The present study has several limitations. First, the sample size of the overall study is relatively small. This is the clinical reality of a developing medical center and a single-center study. Second, we lack advanced medical equipment, such as endoscopic ultrasound and cavitation ultrasonic surgical aspirator, and the like. This may have influenced the outcomes. Third, we are in the early stage of such surgery, and the learning curve effect may have influenced the outcomes. A well-designed multicenter study with a large sample size would be ideal in the future.
Conclusion
In conclusion, laparoscopic enucleation of hemangioma in special hepatic segments is difficult and has a critical risk of massive bleeding during surgery. Meanwhile, it is also safe, feasible, and effective. Grasping indications of laparoscopic surgery, good preoperative planning, skilled laparoscopic technique, and tacit teamwork are significant factors for the success of this surgery.
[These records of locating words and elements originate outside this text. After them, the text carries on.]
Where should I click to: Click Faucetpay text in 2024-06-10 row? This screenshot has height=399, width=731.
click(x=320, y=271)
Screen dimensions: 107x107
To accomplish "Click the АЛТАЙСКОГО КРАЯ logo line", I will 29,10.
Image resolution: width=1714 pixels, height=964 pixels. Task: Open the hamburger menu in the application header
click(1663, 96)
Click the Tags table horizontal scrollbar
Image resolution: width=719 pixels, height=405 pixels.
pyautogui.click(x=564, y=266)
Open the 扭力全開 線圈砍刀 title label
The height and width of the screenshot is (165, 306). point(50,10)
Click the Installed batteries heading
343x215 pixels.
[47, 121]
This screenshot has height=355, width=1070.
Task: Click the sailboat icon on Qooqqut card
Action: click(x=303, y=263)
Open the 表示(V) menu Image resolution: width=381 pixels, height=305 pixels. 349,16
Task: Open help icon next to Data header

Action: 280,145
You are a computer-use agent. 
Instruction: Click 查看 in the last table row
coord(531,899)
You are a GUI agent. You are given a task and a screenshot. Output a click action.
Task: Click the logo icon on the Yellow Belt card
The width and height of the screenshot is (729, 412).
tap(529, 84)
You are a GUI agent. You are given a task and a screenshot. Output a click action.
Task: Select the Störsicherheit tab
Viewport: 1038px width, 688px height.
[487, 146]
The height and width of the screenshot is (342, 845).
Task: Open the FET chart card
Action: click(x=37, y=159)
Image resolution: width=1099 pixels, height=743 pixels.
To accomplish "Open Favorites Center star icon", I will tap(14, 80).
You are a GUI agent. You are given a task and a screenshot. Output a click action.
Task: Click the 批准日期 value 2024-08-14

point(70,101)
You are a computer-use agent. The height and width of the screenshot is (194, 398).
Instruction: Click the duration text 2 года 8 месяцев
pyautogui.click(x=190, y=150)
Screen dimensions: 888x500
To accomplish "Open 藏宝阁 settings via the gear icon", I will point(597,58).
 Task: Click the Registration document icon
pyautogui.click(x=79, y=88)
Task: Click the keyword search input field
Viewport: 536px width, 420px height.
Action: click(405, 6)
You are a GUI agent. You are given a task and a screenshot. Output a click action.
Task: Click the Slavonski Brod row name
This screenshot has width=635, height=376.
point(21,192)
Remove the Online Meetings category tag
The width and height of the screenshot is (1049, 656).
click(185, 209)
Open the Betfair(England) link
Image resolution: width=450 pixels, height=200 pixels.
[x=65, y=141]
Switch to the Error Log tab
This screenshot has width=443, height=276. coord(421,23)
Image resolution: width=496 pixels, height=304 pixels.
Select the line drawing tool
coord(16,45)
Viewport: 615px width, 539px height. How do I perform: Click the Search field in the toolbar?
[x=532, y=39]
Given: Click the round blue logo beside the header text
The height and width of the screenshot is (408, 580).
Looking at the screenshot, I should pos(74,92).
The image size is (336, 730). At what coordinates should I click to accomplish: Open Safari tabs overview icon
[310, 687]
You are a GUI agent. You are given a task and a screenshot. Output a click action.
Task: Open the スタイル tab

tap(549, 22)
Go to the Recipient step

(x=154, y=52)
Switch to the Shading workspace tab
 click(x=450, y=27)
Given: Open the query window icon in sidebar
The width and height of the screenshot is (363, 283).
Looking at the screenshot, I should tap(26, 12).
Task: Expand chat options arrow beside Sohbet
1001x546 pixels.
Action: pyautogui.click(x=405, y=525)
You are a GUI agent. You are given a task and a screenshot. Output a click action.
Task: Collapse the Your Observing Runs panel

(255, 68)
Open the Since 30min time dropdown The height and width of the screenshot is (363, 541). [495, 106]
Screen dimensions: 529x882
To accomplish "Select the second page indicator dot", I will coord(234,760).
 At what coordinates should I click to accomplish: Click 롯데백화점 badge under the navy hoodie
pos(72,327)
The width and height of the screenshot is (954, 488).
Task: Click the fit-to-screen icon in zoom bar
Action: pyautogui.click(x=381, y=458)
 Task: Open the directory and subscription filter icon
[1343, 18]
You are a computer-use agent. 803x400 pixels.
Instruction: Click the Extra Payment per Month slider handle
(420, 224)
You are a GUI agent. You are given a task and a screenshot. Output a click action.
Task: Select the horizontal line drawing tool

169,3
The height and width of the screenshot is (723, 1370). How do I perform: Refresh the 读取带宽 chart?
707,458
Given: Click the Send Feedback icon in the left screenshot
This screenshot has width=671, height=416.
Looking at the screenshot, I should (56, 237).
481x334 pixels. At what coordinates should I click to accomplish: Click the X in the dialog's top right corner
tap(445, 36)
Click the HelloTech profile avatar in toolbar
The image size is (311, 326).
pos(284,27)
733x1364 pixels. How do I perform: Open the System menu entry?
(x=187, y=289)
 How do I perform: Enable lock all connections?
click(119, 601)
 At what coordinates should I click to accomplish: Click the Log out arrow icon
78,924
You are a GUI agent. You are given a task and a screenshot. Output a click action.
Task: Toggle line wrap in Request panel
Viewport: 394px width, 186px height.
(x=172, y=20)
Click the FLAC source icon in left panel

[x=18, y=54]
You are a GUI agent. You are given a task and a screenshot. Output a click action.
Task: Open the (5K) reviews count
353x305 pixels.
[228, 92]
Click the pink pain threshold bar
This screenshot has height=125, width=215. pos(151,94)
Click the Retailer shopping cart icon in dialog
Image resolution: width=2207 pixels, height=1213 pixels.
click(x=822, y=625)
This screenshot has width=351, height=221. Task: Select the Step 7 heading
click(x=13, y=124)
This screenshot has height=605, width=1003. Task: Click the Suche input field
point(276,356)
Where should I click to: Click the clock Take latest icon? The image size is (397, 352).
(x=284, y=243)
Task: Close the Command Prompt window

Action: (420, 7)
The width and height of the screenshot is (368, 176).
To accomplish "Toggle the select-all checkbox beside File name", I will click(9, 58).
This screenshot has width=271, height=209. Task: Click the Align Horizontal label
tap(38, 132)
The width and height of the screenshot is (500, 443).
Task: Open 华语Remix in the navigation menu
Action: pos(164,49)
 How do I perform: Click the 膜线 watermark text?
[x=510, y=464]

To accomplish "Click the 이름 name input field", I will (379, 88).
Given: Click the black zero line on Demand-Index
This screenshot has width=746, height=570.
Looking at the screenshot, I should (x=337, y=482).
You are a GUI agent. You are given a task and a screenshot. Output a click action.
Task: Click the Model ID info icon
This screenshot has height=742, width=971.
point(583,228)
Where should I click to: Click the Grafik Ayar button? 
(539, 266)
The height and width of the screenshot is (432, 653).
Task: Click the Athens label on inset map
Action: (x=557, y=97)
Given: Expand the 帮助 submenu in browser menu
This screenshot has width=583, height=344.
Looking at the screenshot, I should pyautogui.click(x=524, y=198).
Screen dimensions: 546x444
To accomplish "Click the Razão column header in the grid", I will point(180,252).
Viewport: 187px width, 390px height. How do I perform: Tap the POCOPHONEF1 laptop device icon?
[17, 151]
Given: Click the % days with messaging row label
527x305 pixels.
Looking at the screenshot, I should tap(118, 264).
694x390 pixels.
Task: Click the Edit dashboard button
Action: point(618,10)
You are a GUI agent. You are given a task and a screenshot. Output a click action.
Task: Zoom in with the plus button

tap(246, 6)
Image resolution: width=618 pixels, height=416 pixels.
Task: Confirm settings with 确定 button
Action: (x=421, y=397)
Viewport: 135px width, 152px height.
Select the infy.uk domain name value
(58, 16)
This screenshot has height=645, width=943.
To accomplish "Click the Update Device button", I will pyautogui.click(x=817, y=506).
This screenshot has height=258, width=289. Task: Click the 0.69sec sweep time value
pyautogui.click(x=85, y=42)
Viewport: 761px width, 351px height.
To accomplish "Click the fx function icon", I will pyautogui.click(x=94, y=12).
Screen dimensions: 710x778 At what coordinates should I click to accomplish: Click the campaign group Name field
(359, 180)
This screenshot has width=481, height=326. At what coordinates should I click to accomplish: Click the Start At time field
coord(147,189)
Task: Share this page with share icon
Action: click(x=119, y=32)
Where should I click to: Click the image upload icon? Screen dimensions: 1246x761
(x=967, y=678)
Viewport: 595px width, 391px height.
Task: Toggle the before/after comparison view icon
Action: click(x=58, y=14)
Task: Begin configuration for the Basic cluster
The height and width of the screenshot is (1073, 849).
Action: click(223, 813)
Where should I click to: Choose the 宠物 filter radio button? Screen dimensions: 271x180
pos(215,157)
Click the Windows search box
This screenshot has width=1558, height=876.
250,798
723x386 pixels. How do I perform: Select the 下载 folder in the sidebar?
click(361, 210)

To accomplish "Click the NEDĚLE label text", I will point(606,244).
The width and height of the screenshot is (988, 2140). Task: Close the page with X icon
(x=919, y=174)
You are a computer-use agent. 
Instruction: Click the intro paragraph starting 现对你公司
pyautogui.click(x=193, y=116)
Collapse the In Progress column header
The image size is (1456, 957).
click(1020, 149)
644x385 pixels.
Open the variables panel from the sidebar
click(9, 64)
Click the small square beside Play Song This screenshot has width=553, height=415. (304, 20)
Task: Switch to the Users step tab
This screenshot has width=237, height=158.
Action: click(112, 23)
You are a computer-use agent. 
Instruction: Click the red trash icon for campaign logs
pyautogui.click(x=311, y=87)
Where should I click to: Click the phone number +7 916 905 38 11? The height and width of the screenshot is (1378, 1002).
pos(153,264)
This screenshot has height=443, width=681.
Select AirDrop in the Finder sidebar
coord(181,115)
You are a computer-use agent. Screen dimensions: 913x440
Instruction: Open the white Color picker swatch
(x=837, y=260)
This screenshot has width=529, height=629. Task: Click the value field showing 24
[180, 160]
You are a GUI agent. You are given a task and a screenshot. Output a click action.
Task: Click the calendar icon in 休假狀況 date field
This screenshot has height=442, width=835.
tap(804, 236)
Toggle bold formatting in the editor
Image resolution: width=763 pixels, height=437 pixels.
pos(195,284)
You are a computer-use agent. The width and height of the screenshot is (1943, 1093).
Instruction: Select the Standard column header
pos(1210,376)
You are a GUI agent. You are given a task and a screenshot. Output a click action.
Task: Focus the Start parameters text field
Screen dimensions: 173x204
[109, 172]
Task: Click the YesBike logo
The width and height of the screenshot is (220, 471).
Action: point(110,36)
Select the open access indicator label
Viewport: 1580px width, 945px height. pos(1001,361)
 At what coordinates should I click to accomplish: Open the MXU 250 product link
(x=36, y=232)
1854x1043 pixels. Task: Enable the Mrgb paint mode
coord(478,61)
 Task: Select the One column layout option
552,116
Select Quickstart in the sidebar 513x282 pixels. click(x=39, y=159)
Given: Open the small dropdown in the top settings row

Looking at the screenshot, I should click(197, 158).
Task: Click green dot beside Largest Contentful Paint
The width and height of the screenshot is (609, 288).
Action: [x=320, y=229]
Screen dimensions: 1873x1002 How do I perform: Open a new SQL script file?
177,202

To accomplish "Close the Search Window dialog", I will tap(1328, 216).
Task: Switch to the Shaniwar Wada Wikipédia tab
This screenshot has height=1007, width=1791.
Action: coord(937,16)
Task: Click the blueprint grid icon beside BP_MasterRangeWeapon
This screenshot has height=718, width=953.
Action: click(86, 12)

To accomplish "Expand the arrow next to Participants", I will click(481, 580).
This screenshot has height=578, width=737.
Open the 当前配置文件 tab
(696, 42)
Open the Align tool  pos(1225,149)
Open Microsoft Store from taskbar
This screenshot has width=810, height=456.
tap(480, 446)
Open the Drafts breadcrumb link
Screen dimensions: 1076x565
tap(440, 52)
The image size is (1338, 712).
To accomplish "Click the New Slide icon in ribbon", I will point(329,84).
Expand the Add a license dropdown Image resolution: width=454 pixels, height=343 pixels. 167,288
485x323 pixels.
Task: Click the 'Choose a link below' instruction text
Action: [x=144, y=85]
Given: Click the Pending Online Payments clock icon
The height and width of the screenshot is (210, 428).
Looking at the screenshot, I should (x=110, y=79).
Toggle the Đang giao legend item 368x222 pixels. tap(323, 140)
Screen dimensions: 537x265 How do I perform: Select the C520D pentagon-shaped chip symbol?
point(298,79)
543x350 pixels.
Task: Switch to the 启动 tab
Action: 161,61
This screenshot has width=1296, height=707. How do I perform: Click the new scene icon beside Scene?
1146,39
Data availability statement
The raw data supporting the conclusions of this article will be made available by the authors without undue reservation.
Author contributions
Study concept and design: HL, ZW, and YQ. Writing—review and editing: HL and XD. Drafting of the manuscript: HL. Supervision: ZW. All authors contributed to the article and approved the submitted version.
Conflict of interest
The authors declare that the research was conducted in the absence of any commercial or financial relationships that could be construed as a potential conflict of interest.
Publisher's note
All claims expressed in this article are solely those of the authors and do not necessarily represent those of their affiliated organizations, or those of the publisher, the editors and the reviewers. Any product that may be evaluated in this article, or claim that may be made by its manufacturer, is not guaranteed or endorsed by the publisher.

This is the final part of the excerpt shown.